A HUSBAND and his disabled wife were saved by a smoke alarm when fire broke out in their Lynn home during the early hours of yesterday.
Malcolm and Louise Craig were asleep in bed when the blaze started, and believe they would have died without the early warning from their alarm.
Mr Craig (61), a ship security officer with P and O, managed to keep his head and stop the fire spreading before helping his wife, who was suffering from shock, to safety.
He said: "I didn't panic because I knew what to do.
"I've dealt with fires on the ships before, but if it wasn't for the smoke alarm, we would have been dead.

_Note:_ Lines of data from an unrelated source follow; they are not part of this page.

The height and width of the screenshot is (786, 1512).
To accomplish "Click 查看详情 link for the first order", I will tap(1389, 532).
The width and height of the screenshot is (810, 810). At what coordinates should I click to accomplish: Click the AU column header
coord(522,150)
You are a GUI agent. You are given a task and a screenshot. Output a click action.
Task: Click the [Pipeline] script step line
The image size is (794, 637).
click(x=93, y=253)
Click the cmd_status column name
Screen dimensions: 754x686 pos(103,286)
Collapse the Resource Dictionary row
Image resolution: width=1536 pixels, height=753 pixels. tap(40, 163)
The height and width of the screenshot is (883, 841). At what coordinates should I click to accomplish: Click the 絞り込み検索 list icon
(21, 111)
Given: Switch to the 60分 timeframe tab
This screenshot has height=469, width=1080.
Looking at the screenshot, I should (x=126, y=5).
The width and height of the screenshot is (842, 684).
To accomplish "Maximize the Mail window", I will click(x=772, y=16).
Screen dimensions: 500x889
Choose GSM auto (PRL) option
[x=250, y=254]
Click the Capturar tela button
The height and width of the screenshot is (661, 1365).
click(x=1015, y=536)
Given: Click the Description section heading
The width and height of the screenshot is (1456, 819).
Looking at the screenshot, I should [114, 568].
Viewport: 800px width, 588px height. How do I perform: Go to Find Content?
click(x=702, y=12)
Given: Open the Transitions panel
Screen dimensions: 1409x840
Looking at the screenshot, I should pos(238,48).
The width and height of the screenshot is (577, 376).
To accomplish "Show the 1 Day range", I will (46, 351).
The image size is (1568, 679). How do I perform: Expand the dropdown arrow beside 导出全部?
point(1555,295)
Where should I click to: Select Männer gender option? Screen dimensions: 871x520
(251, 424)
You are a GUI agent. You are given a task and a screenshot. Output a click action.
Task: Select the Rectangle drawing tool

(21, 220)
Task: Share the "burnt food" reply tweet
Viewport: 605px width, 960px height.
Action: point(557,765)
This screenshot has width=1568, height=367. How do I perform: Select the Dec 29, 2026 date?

"Thank goodness we had one, or I would not have woken up."
Mrs Craig (69) suffers from a number of conditions, including rheumatoid arthritis and takes regular medication which makes her sleep very deeply.
"When she's asleep, she's really asleep. If I had been at work, my wife would have really struggled.
"I don't think she would have woken up," Mr Craig said.
Mr Craig had gone to bed at around 10.30pm on Wednesday and was careful to extinguish the small tea-light he had been burning in the office, on the first floor at the back of the house.
But at around 3.15am the smoke alarm started to go off.
He said: "I heard this beep, beep sound and got up, but I couldn't see anything.
"I thought it was something electrical. I went back to bed and then it started again.
"This time there was a lot of smoke on the stairs and I went down thinking a fire must be in a room downstairs, but it was completely clear.
"When I got back upstairs black smoke was pouring out. I couldn't see any flames because the smoke was so thick.
"My wife had called 999 by then and I closed the door to stop the fire spreading."
Mr Craig, of Cromwell Terrace, rushed to get a bucket of water and tipped it outside the door, a firefighting method called "boundary cooling."
'excellent'
He then helped his wife outside where she was treated for smoke inhalation by paramedics.
"We have a stair-lift but I didn't want to risk using it.
"The police, fire brigade and ambulance service were all excellent and the police stayed at the house while we were gone."
Mr Craig believes the fire could have been started by office papers being blown on to the pottery candle holder, which was still hot when he left it.
The couple, who have lived at the house since 1982, were taken by ambulance to Lynn's Queen Elizabeth Hospital at around 4am and were allowed home four hours later.
A spokesman for Norfolk Fire and Rescue Service told the Lynn News: "The message around smoke alarms is very simple – they save lives.